*EXERCISE GOAL*. Reproduce the records below without any change, from the line containing "Task: Expand the Pedidos search type dropdown" through the line containing "click(187, 104)".

*DATA TO PROCESS*.
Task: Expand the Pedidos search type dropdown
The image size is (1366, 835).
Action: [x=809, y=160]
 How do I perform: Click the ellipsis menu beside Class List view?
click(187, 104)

* * *

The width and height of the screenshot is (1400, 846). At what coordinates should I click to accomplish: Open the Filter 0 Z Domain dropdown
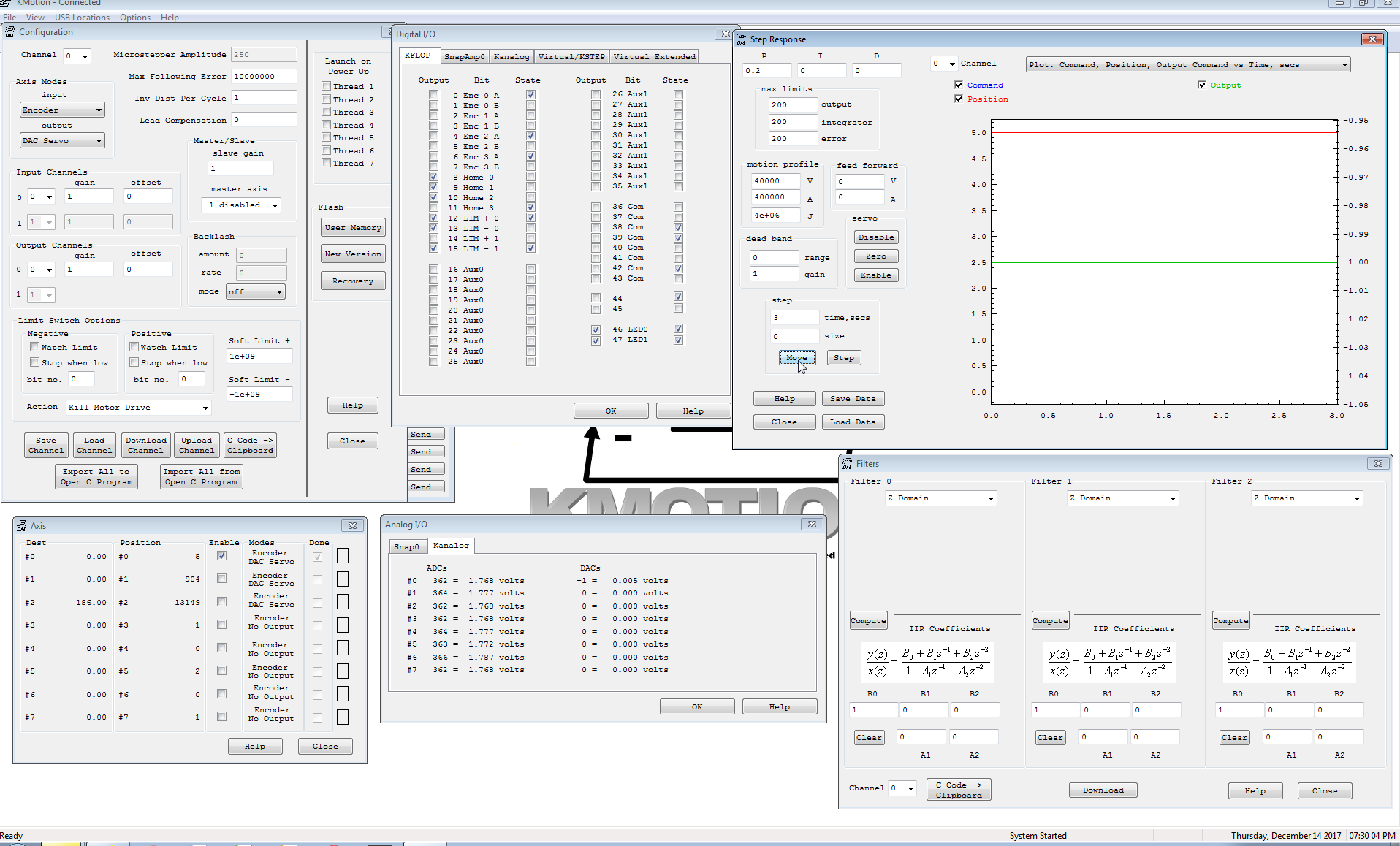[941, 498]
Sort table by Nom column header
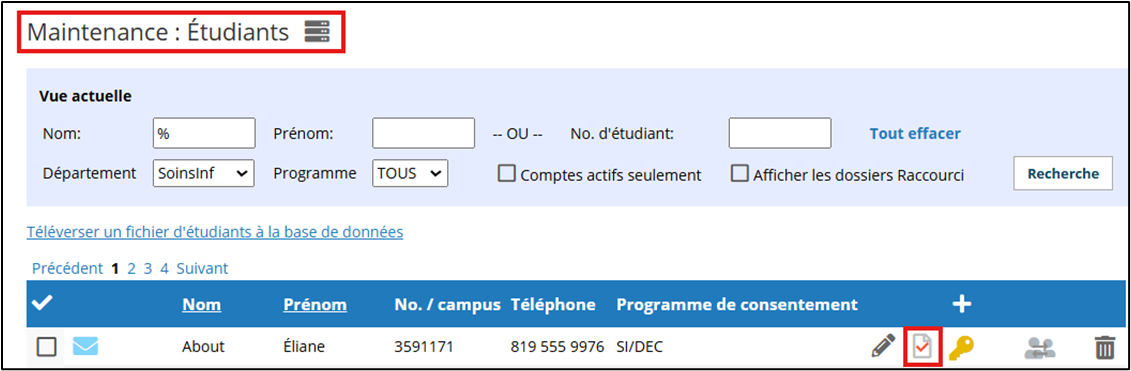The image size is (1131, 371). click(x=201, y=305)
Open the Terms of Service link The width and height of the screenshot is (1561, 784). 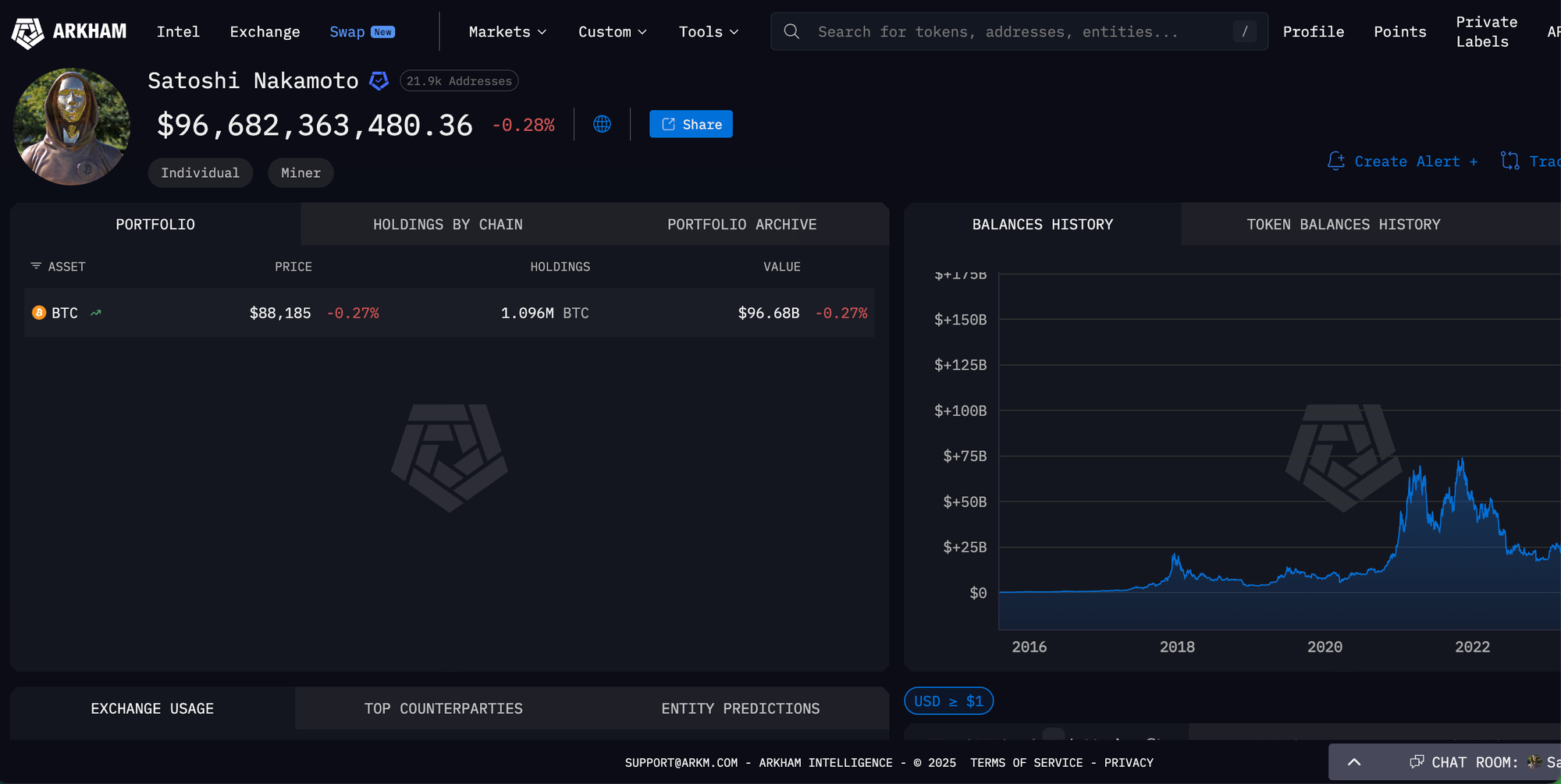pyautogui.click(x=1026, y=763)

*SOLUTION TO THIS EXERCISE*.
Task: Expand the Pedidos search type dropdown
The image size is (1366, 835).
Action: [x=809, y=160]
 How do I perform: Click the ellipsis menu beside Class List view?
click(187, 104)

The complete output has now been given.